MS+NIF in the treatment of PIH patients significantly improved the total clinical response rate, enhanced the coagulation function and alleviated oxidative stress damage of patients, similar to our study. In addition, the use of drugs for the treatment of PIH combined with EBC in this study is to ensure a certain therapeutic effect of drugs while reducing potential complications after medication. The therapeutic concentration of MS is very close to the toxic concentration, so it is necessary to completely understand and pay special attention to the medication methods and toxic effects[25]. In addition, EBC for patients with gestational diabetes has been shown not only to effectively control blood sugar and blood pressure, but also exerts a favorable impact on maternal and infant outcomes (lower overall complication rate)[26].
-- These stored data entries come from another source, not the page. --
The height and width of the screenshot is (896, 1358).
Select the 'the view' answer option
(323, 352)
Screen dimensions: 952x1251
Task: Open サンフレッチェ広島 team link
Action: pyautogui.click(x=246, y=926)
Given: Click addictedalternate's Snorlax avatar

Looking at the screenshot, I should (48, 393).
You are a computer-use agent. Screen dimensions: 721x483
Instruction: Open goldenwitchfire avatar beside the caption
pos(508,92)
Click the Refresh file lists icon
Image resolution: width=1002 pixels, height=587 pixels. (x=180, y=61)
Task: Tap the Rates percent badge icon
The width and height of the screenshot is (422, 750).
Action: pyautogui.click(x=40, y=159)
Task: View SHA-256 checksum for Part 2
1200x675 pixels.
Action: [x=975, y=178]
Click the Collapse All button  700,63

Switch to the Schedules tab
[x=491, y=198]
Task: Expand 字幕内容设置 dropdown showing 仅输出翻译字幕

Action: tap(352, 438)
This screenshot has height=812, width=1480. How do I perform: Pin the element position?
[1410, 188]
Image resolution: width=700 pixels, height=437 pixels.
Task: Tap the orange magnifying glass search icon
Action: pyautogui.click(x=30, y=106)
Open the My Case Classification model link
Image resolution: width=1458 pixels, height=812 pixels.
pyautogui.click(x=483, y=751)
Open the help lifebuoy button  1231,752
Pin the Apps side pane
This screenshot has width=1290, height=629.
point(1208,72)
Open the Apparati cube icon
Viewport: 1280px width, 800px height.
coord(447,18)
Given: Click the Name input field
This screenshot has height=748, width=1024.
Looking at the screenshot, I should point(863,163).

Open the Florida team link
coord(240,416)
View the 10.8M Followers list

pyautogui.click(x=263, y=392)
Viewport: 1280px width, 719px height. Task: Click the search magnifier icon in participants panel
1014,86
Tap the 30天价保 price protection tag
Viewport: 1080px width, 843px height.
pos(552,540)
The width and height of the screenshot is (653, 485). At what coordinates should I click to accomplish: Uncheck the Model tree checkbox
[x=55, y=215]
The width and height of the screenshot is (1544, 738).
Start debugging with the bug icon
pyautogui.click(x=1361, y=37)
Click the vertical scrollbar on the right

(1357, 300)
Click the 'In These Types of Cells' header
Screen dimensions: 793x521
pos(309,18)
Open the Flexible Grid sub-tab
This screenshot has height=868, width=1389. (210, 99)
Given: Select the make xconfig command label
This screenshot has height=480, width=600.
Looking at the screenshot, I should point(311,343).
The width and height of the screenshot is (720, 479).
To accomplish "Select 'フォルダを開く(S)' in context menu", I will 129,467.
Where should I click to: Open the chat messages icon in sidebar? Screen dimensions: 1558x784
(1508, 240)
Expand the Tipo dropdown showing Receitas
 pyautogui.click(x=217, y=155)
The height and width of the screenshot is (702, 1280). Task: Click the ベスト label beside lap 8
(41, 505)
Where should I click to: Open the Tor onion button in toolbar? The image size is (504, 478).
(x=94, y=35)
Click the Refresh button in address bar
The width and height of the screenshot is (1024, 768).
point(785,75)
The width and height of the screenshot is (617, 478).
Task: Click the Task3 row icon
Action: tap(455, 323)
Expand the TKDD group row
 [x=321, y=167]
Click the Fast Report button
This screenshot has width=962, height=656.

SBP, DBP and HR detection denoted lower levels of these three indices in the research group compared with thes control group after treatment, indicating that MS+NIF therapy has more advantages in blood pressure and HR control in PIH receiving EBC, similar to the findings of Xiang et al.[27]. According to the statistics, major complication in both groups was mainly increased HR, followed by nausea, vomiting and dyspnea, which was consistent with the research results of Shi et al.[28]. In addition, an obviously lower complication rate was determined in the research group (9.26 %) vs. control group (32.61 %), indicating that MS+NIF is helpful to prevent complications in PIH patients receiving EBC.

As reported by Zhao et al.[29], combination of NIF on the basis of MS therapy has a certain preventive effect on adverse reactions in PIH patients, exerting a good inhibitory effect on inflammatory reactions, which supports our research results. In terms of UARI and BV, both of them reduced markedly in the research group after treatment, lower compared with the control group, suggesting that MS+NIF has a significant positive impact on UARI and BV in PIH patients receiving EBC. Later, statistics of the incidence of adverse pregnancy outcomes such as postpartum hemorrhage, placental abruption, and cesarean section revealed a markedly lower incidence in the research group (5.56 %) vs. control group (19.57 %), demonstrating that MS+NIF for PIH patients receiving EBC is beneficial to reduce the risk of adverse pregnancy outcomes.

Conclusively, MS+NIF is effective in treating PIH patients receiving EBC, which can help the patients to control blood pressure and HR in better way, prevent the adverse pregnancy outcomes to a certain extent and lower UARI and BV with clinical promotion value.

Conflict of interests:

The authors declared no conflict of interests.